PhD Oral Exam - Brent T. Gerchicoff, Political Science
The Dynamics of Containment: Alliance Structures and the Domestic Politics of Foreign Policy
This event is free
School of Graduate Studies
When studying for a doctoral degree (PhD), candidates submit a thesis that provides a critical review of the current state of knowledge of the thesis subject as well as the student’s own contributions to the subject. The distinguishing criterion of doctoral graduate research is a significant and original contribution to knowledge.
Once accepted, the candidate presents the thesis orally. This oral exam is open to the public.
Containment policy has been the dominant grand strategy of the United States throughout the second half of the twentieth century. This dissertation answers the following question: What variation is likely given different structural alliance configurations and domestic constraints? This dissertation will test the relationship between the cause, e.g. alliance cohesion (and domestic structures as the intervening variable) and resulting effect, type containment (proto-, containment, rollback) implemented by US. Through case study methodology and primary source textual analysis, I will test this argument against the Cold War historical record.
This dissertation finds that the dependent variable of foreign policy, specifically the typology of containment is largely determined by the independent variable, alliance cohesion (e.g. whether the alliance partners are balancing or bandwagoning with the alliance leader, or if the state fears the leader will not fulfill its defensive commitments). This relationship, with the inclusion of executive autonomy or constraint in domestic structures (IVV) is largely responsible for the foreign policy output by the United States in all but one of the case studies used to test this dissertation’s argument. The deviating case study demonstrates that the Carter Administration’s neglecting the alliance cohesion – containment policy axis led to, in effect, being selected out of American leadership and the Ronald Reagan reset with alliance politics and containment foreign policy at the forefront of the Administration’s foreign relations.
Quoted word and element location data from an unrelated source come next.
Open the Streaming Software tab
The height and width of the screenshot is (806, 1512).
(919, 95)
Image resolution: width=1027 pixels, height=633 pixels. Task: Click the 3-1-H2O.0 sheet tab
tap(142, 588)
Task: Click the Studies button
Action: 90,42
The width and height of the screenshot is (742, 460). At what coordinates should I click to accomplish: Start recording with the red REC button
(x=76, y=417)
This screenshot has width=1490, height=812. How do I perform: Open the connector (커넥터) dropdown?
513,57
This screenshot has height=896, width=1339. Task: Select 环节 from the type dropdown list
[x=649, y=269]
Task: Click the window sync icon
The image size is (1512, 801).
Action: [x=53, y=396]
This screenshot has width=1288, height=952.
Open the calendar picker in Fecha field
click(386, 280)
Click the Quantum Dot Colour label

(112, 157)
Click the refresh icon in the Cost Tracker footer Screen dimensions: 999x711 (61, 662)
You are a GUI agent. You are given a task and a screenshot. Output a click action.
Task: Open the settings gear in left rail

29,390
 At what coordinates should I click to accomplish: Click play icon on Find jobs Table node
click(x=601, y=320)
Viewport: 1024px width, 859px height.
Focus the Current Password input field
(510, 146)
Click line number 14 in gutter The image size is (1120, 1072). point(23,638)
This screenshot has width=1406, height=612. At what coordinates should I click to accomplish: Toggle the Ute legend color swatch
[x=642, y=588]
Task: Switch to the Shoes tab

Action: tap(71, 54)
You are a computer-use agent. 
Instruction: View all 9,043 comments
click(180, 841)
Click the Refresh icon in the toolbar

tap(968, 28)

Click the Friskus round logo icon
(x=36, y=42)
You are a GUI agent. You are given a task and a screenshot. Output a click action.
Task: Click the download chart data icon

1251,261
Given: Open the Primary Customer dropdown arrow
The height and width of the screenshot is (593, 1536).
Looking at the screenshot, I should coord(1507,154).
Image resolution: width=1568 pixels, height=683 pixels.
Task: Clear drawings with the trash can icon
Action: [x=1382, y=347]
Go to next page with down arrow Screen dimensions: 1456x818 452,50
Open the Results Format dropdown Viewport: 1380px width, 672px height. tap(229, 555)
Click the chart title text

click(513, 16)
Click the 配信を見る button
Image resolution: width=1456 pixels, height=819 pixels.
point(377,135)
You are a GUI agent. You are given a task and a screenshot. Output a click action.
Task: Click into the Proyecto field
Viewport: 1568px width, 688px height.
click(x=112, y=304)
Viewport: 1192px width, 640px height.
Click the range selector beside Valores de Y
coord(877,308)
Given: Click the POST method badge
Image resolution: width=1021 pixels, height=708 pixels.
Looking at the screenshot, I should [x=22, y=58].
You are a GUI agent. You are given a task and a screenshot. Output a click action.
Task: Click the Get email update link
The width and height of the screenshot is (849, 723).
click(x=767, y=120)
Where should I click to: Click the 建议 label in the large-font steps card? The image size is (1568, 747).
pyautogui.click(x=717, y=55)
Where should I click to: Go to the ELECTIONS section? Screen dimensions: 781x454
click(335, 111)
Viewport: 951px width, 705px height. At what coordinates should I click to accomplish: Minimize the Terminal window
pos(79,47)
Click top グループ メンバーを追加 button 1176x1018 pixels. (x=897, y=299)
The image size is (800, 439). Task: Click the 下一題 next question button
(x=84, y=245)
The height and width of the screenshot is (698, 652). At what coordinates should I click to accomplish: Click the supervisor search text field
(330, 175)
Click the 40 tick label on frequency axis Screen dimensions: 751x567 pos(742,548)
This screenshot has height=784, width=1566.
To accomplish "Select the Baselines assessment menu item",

The discussion of containment strategies is a critical contemporary issue given the recent rise of the People’s Republic of China threatening to surpass the United States as the most powerful state in the international system, likely with hegemonic ambitions. Given that containment is a foreign policy short of war, makes this a strategy worth considering when confronting the reality of a rising nuclear revisionist power. At the time of this writing, there is no model that lays out the theoretical conditions which decision-makers will implement a policy of containment. This dissertation builds this theory. In demonstrating containment as a grand strategy that resides within a theoretical framework of a security policy short of war will open up possible foreign policy alternatives for states to consider.